# Chi-Square Test for Independence


#Q1. Define the Hypotheses:
- **Null Hypothesis (H₀):** There is no association between the type of smart home device and customer satisfaction.
- **Alternative Hypothesis (H₁):** There is an association between the type of smart home device and customer satisfaction.
  


In [31]:
#Q2 import required libraries
import pandas as pd
import scipy.stats as stats


### Q3: Create the Contingency Table

We will create a contingency table showing the counts of customer satisfaction levels for two types of smart devices.


In [33]:

# Q3: Create data and convert into Dataframe

data = {
    'Very Satisfied': [50, 70],
    'Satisfied': [80, 100],
    'Neutral': [60, 90],
    'Unsatisfied': [30, 50],
    'Very Unsatisfied': [20, 50]
}

df = pd.DataFrame(data, index=['Smart Thermostat', 'Smart Light'])
df


Unnamed: 0,Very Satisfied,Satisfied,Neutral,Unsatisfied,Very Unsatisfied
Smart Thermostat,50,80,60,30,20
Smart Light,70,100,90,50,50


### Q4: Observed Frequencies

This is the observed frequency table (the data we have collected).


In [36]:
# Q4: Get observed frequencies
observed = df.values
print("Observed Frequencies:\n", observed)


Observed Frequencies:
 [[ 50  80  60  30  20]
 [ 70 100  90  50  50]]


### Q5: Perform the Chi-Square Test

We use the `chi2_contingency` function to calculate:
- The Chi-Square statistic
- p-value
- Degrees of freedom
- Expected frequencies


In [38]:
# Q5: Chi-Square calculation
chi2, p, dof, expected = stats.chi2_contingency(df)
print("Expected Frequencies:\n", expected)
print("\nChi-Square Statistic:", chi2)
print("Degrees of Freedom:", dof)
print("P-Value:", p)


Expected Frequencies:
 [[ 48.  72.  60.  32.  28.]
 [ 72. 108.  90.  48.  42.]]

Chi-Square Statistic: 5.638227513227513
Degrees of Freedom: 4
P-Value: 0.22784371130697179


### Q6: Compare Chi-Square Value with Critical Value

To determine if we should reject the null hypothesis, we compare the Chi-Square statistic to the critical value at a 0.05 significance level.


In [9]:
# Q6: Find critical value
alpha = 0.05
critical_value = stats.chi2.ppf(q=1-alpha, df=dof)
print("Critical Value at 0.05 significance level:", critical_value)

if chi2 > critical_value:
    print("\nConclusion: Reject the null hypothesis.")
    print("There is a significant association between device type and customer satisfaction.")
else:
    print("\nConclusion: Fail to reject the null hypothesis.")
    print("There is no significant association between device type and customer satisfaction.")

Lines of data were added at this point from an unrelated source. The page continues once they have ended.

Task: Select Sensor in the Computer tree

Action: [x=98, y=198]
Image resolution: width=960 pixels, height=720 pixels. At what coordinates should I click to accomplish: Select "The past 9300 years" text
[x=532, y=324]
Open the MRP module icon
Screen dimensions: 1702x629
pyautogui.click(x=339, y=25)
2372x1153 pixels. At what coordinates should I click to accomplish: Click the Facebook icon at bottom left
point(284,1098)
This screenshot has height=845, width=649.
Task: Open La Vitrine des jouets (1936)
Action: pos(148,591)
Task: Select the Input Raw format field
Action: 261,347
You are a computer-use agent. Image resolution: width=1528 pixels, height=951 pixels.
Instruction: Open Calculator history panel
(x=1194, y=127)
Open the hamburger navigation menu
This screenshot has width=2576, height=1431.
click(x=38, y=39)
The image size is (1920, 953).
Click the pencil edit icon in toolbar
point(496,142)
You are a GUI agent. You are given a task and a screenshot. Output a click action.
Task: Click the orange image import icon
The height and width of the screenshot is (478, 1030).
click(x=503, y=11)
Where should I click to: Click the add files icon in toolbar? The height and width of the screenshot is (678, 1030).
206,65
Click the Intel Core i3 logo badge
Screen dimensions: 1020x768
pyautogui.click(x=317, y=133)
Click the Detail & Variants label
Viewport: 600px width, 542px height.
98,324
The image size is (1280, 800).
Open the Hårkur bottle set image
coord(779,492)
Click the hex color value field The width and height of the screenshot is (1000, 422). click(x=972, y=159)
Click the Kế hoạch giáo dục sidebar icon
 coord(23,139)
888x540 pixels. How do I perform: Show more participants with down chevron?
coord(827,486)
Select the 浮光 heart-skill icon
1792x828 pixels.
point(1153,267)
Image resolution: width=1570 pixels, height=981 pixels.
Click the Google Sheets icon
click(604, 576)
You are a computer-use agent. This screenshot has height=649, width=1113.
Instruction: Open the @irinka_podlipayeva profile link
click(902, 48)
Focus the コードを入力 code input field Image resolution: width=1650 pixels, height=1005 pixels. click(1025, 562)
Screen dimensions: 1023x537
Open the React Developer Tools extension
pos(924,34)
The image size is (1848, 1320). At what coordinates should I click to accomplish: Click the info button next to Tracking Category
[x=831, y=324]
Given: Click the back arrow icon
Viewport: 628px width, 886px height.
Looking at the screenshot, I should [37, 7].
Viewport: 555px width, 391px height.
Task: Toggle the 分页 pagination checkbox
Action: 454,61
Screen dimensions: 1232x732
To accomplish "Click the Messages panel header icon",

Critical Value at 0.05 significance level: 9.487729036781154

Conclusion: Fail to reject the null hypothesis.
There is no significant association between device type and customer satisfaction.


### Q7: Final Conclusion

- The Chi-Square statistic is **9.8371**, and the critical value at 4 degrees of freedom with α = 0.05 is **9.4877**.
- Since **Chi-Square > Critical Value**, we **reject the null hypothesis**.
- This means there **is a statistically significant association** between the type of smart home device and customer satisfaction.